The Lions’ revamped offensive line deserves a lot of credit for the step forward in the running game, but Bush and Bell did their part as well.
Sometimes the flash and dash can blind a team from seeing what they have in a steady player like Bell but it doesn’t appear that will plague the Lions. Bell is set to become a restricted free agent and at the very least, the Lions will place a high enough tender on Bell to ward off any other interested parties. Bell has indicated a desire to forgo the entire charade and strike a deal on a longer term deal and the Lions would be wise to do so. Something in the neighborhood of three years would make sense for both sides and would keep Bell in Detroit through the duration of Bush’s contract.

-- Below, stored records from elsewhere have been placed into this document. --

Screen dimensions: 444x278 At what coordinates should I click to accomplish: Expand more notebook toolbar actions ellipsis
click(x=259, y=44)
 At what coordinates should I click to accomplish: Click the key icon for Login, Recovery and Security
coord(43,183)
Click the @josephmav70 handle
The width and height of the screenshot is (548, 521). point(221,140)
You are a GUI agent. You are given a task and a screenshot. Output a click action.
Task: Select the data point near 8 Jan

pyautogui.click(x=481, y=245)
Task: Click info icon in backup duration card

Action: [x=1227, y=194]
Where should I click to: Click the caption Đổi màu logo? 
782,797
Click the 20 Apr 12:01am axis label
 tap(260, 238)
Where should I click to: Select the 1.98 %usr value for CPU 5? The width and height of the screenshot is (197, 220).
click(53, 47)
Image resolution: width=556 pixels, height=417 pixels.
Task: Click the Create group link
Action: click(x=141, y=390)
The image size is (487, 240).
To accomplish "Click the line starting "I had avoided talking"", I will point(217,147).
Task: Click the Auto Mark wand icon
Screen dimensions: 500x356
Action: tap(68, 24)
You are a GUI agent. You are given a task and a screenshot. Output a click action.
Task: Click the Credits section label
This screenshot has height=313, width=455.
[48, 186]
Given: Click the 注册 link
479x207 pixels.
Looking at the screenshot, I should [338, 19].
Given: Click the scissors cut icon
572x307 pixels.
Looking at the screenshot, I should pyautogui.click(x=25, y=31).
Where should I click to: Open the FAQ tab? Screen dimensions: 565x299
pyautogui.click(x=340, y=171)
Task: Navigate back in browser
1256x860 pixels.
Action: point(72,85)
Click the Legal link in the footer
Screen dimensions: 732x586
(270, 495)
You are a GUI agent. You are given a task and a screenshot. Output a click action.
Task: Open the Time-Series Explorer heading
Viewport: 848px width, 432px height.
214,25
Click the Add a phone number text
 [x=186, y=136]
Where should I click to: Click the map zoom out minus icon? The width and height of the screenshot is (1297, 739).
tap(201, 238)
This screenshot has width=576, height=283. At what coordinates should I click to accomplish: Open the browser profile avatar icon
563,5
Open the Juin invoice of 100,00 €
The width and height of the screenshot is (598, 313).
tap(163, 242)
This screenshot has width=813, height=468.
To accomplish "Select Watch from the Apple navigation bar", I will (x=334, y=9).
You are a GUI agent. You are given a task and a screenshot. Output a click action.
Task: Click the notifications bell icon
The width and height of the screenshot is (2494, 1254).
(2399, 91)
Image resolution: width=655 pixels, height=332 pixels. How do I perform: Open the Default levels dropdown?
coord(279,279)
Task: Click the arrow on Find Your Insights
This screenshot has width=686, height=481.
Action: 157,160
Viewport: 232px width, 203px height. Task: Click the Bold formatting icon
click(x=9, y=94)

With Bush and Bell entrenched as the two-man rotation, with both capable of taking on a bigger load if the other goes down with an injury, the depth behind them needs to be able to contribute in other ways. Montell Owens was brought in last offseason to be a special teams ace. He took a pay cut earlier in the offseason so he seems a good bet to remain with the team. Theo Riddick can also contribute on special teams and gives the Lions a versatile option off the bench.
Unless the new coaching staff’s feels differently about Mikel Leshoure than their predecessors there just isn’t a reason to keep him on the roster. Beyond Riddick and Owens, the Lions may look to add a fullback to the roster, a position they didn’t carry with Scott Linehan running the offense. That possibility only further crowds the offensive backfield and doesn’t bode well for Leshoure.
If someone is willing to part with a draft pick for Leshoure trade him. If not, releasing Leshoure clears about $840,000 in salary cap space. That might not sound like a lot of savings, but it is more than Larry Warford will count against the Lions’ 2014 cap.
As free agency and the draft approach, running back is one of the few areas the Lions can sit back and feel content.